● Problem to solve: Your answer is a copy of every line in the records where "Viewport" appears.

● The input:
- - -

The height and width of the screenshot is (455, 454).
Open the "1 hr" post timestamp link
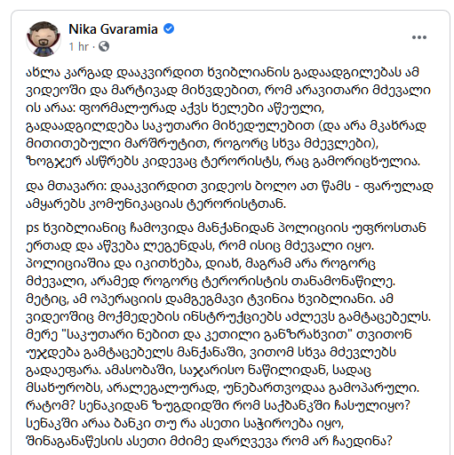coord(78,46)
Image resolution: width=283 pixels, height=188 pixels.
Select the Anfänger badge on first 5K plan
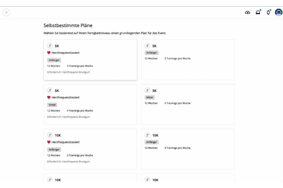(54, 60)
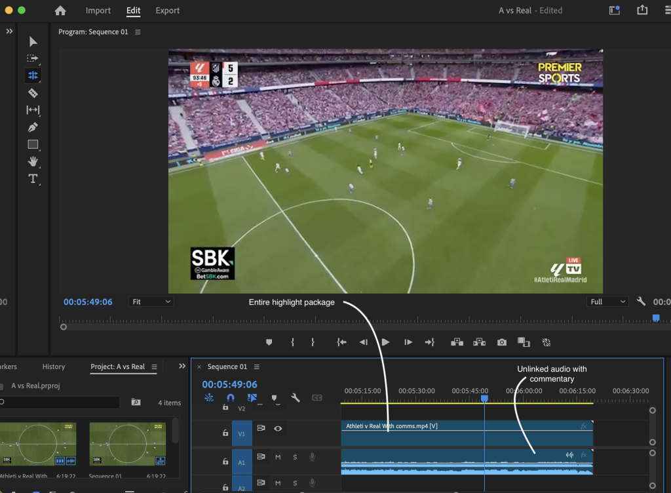This screenshot has height=493, width=671.
Task: Open the Sequence 01 panel menu
Action: click(x=257, y=367)
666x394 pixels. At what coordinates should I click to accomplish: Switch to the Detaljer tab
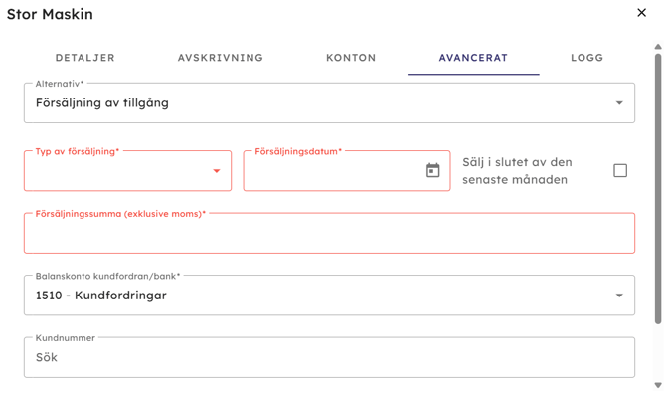pyautogui.click(x=84, y=58)
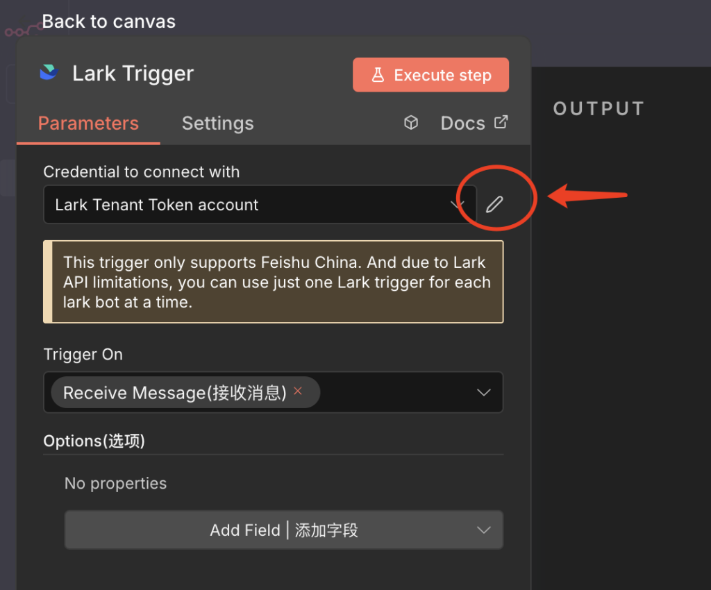Click the cube icon beside Docs
This screenshot has width=711, height=590.
[x=411, y=123]
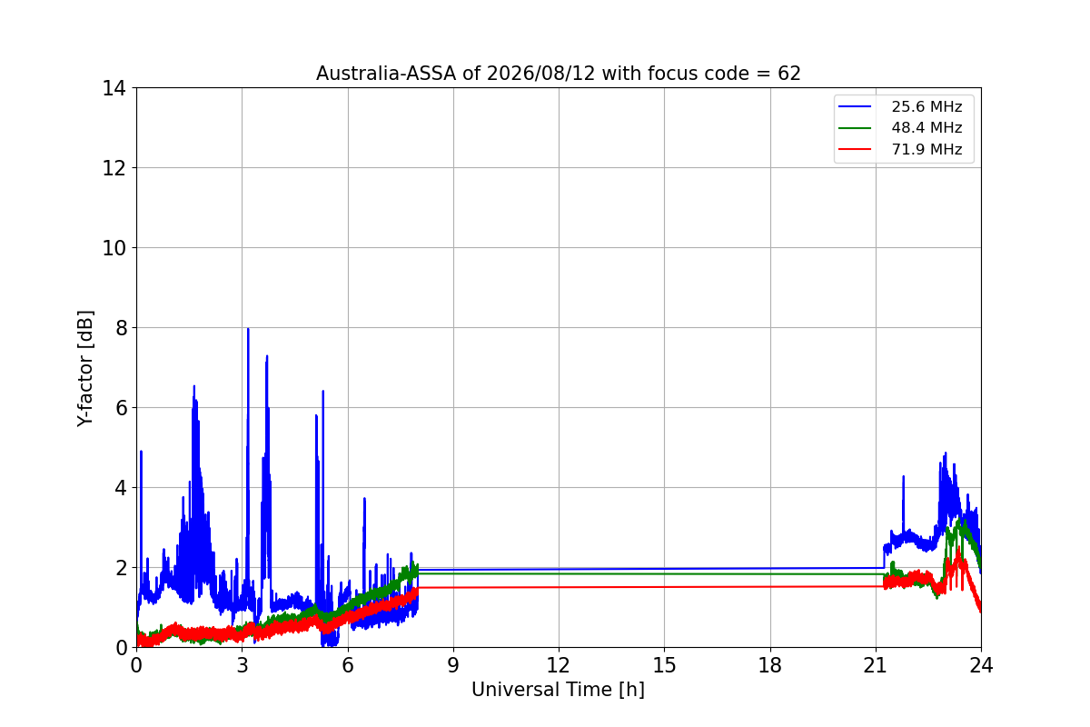Screen dimensions: 1090x727
Task: Select the 71.9 MHz legend label
Action: (927, 149)
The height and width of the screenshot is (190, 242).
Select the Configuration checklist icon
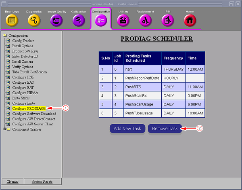[x=101, y=21]
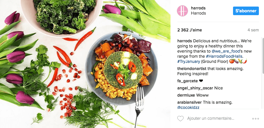Click the 4 sem timestamp
The height and width of the screenshot is (128, 264).
tap(253, 30)
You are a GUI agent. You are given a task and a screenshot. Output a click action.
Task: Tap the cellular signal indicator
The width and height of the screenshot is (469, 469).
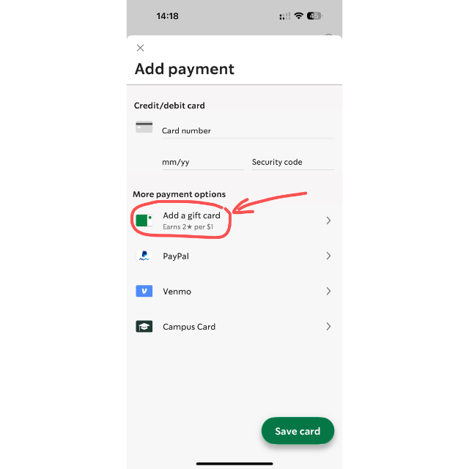[284, 16]
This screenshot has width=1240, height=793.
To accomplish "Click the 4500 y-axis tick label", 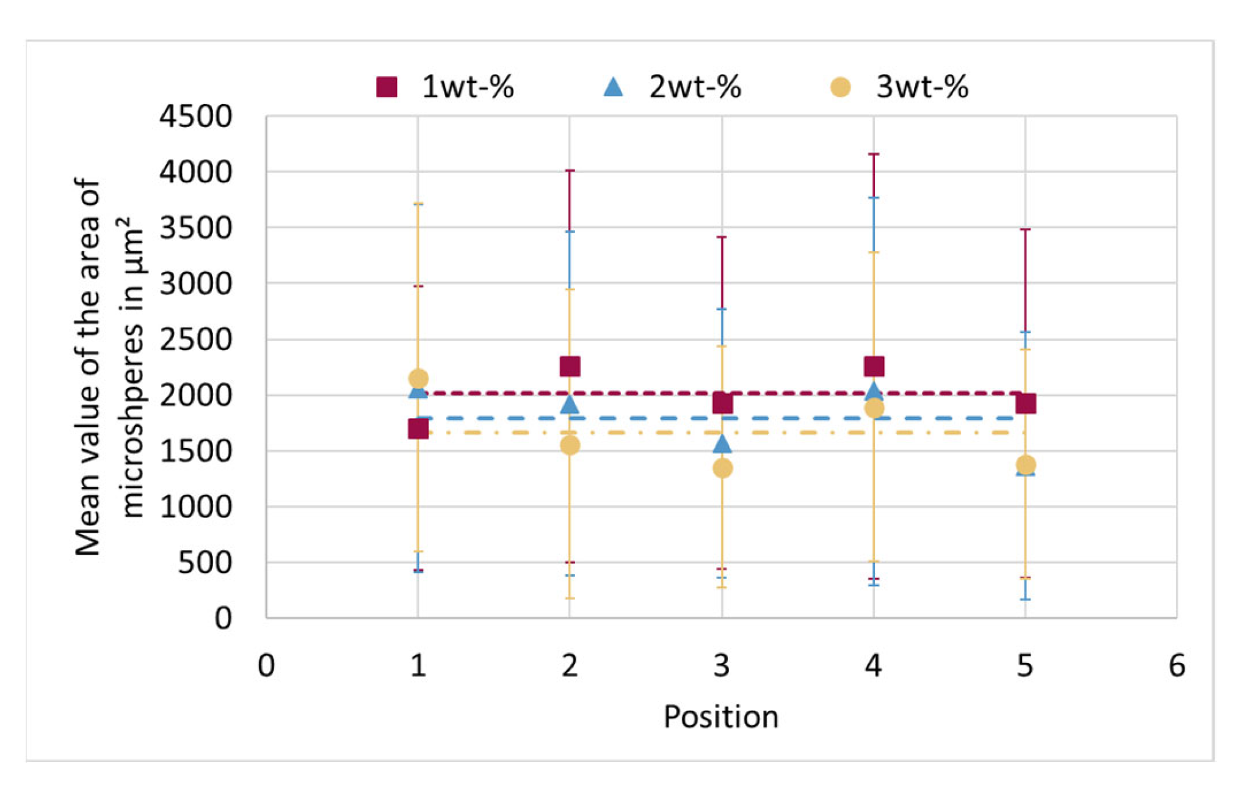I will tap(195, 116).
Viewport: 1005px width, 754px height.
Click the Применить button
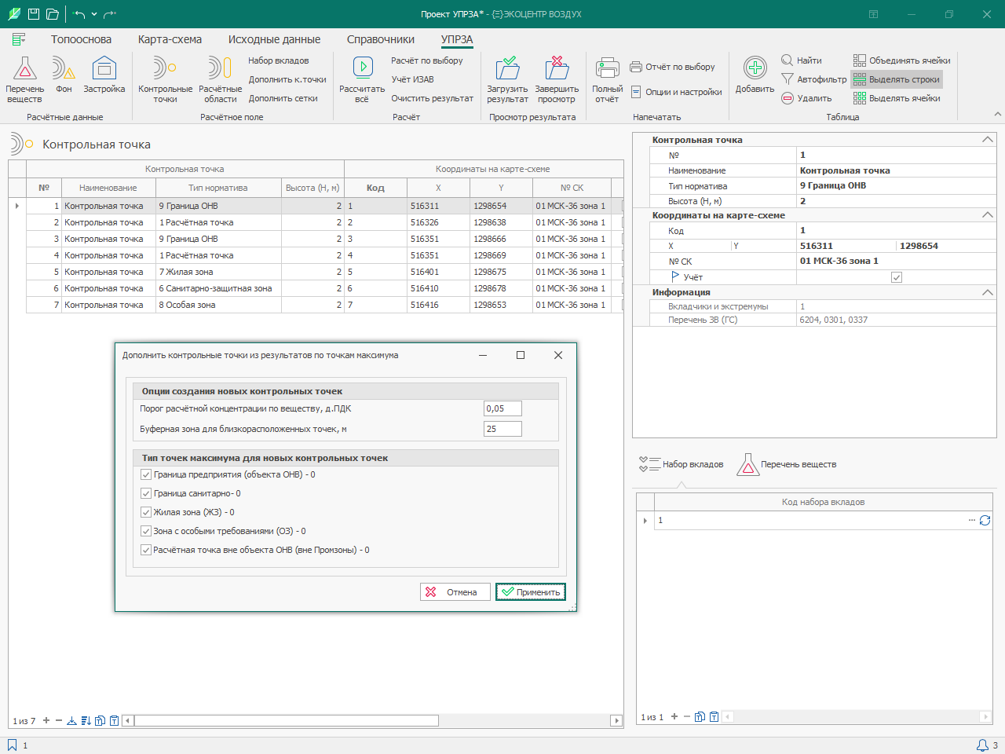point(531,592)
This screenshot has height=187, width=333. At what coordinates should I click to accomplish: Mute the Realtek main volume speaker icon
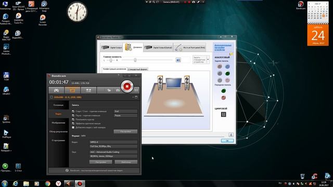pos(178,60)
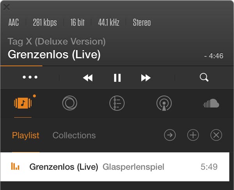Pause the current track
This screenshot has height=190, width=234.
click(117, 78)
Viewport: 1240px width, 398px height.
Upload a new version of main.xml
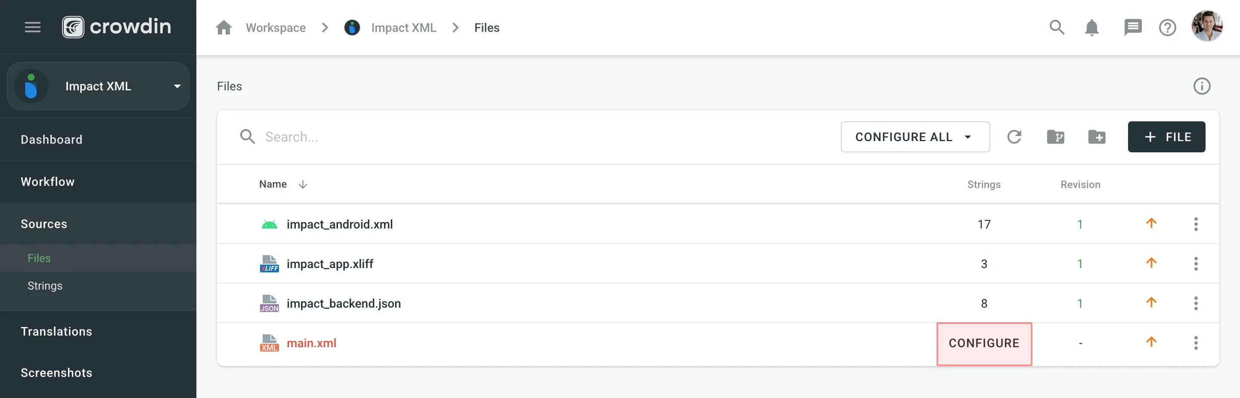point(1151,343)
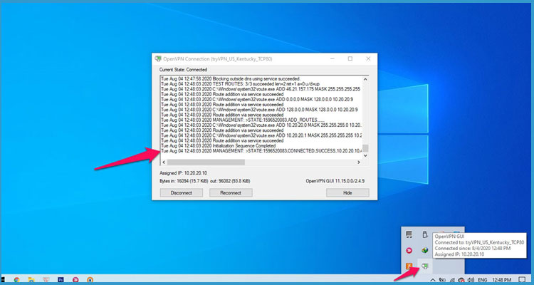
Task: Hide the OpenVPN connection window
Action: click(x=347, y=192)
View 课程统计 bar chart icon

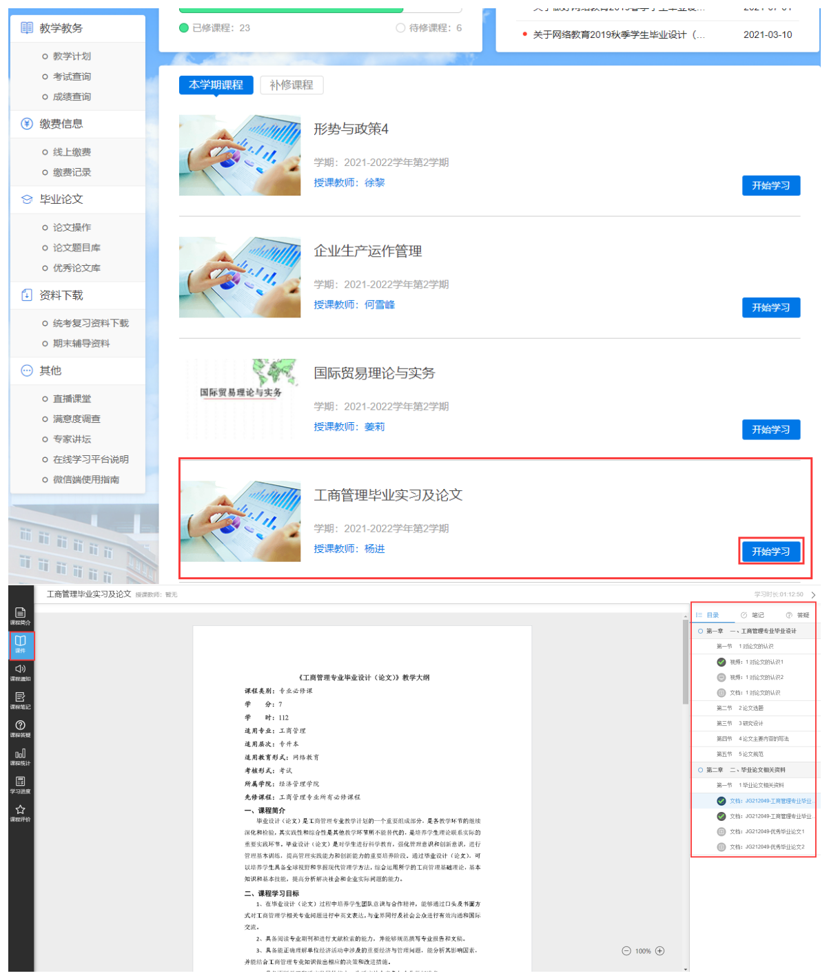coord(20,757)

- - -

● Expected answer:
Viewport: 1005px width, 754px height.
Viewport: 1240px width, 398px height.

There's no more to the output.